Mon cœur bondit à cette constatation, avant que la fille ne lui saute sur les épaules. Une pointe de jalousie me transperça, et je passais la langue contre l'intérieur de ma joue, serrant les poings pour réprimer mes ressentiments.
C'est alors que Hoseok arriva à mes côtés, venant de nul part, me tirant de mes pensées tourmentées.
– Qu'est-ce que tu fiches, Kook ? dit-il en passant le bras sur mes épaules.

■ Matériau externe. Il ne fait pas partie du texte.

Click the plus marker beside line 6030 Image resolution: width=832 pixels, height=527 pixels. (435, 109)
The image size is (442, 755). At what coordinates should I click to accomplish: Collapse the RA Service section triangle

Tu devrais foncer !
Je soupirais.
– Il n'a pas l'air d'être disponible, là. De toute façon, il semble qu'il la voit beaucoup en ce moment, non ?

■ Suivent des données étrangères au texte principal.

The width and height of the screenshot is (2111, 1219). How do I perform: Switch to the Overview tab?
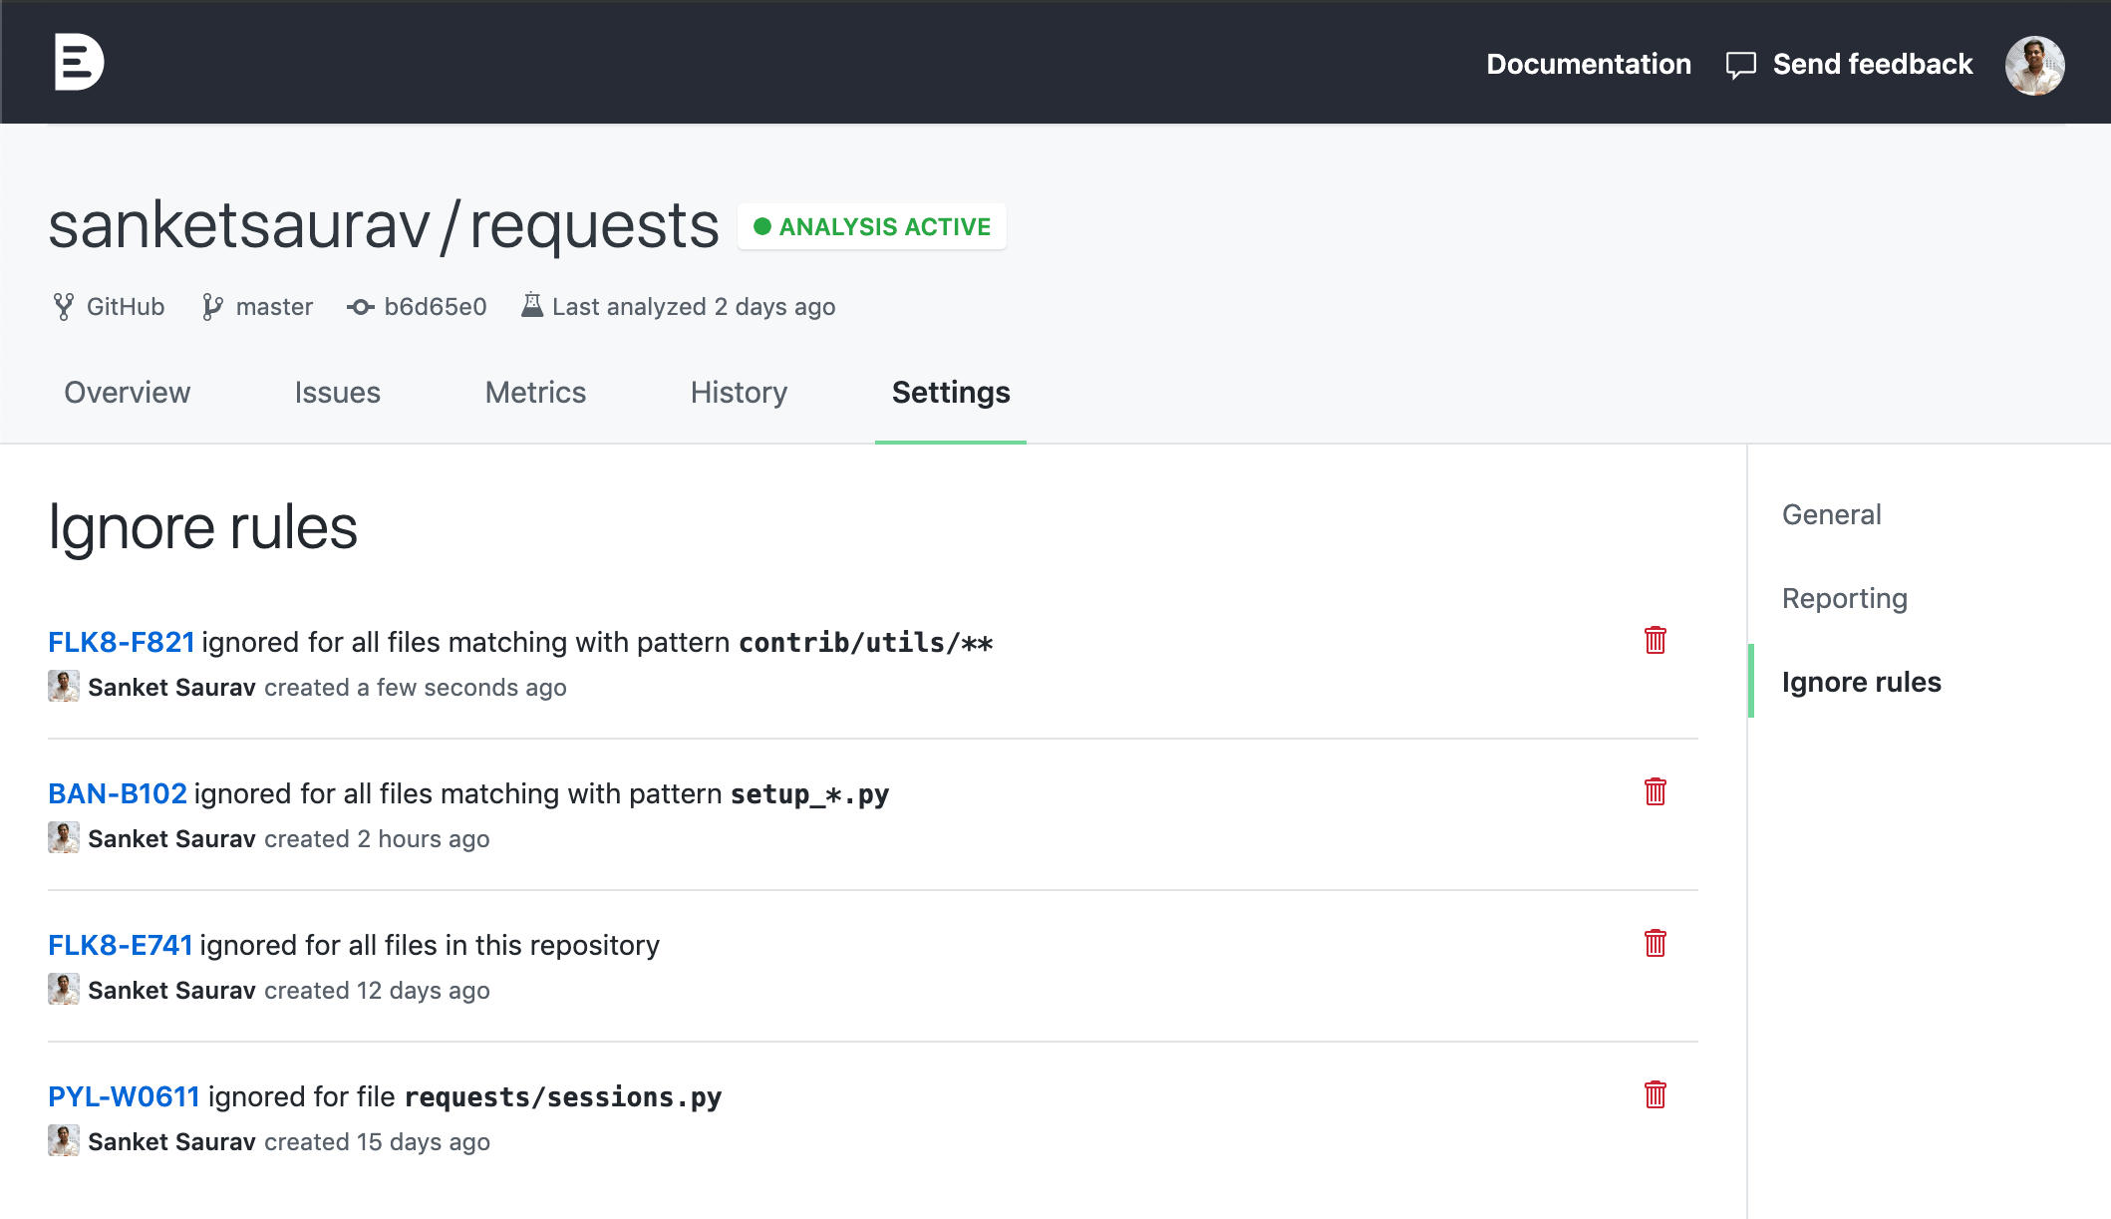tap(127, 392)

Hoseok secoua la tête avec détermination, retirant son bras et me poussant dans mon dos.
– Tu ne dois pas hésiter, Kook. Saisis ta chance.
Ses mots résonnèrent en moi, et malgré mes doutes et mes peurs, je sentis une lueur d'espoir naître en moi. Peut-être que Hoseok avait raison, peut-être que je devais oser, même si cela signifiait risquer de me briser. Et avec cette pensée comme leitmotiv, je lui volais son verre des mains, finissant sa bière et ignorant ce goût amer glisser dans ma gorge, avant de me lancer pour affronter mes démons et saisir ma chance, quoi qu'il en coûte.
Je m'approchais de la piste, et, d'un geste impulsif, j'attrapais Taehyung par le bras et tentais de lui parler.
– Taehyung, je... Je voudrais te parler ! articulais-je, ma voix tremblant légèrement sous le poids des émotions contraires qui m'habitaient.
Mais il ne sembla pas m'entendre, absorbé par l'euphorie de la soirée. Mes paroles se perdirent dans le vacarme de la musique, et je sentis la frustration monter en moi.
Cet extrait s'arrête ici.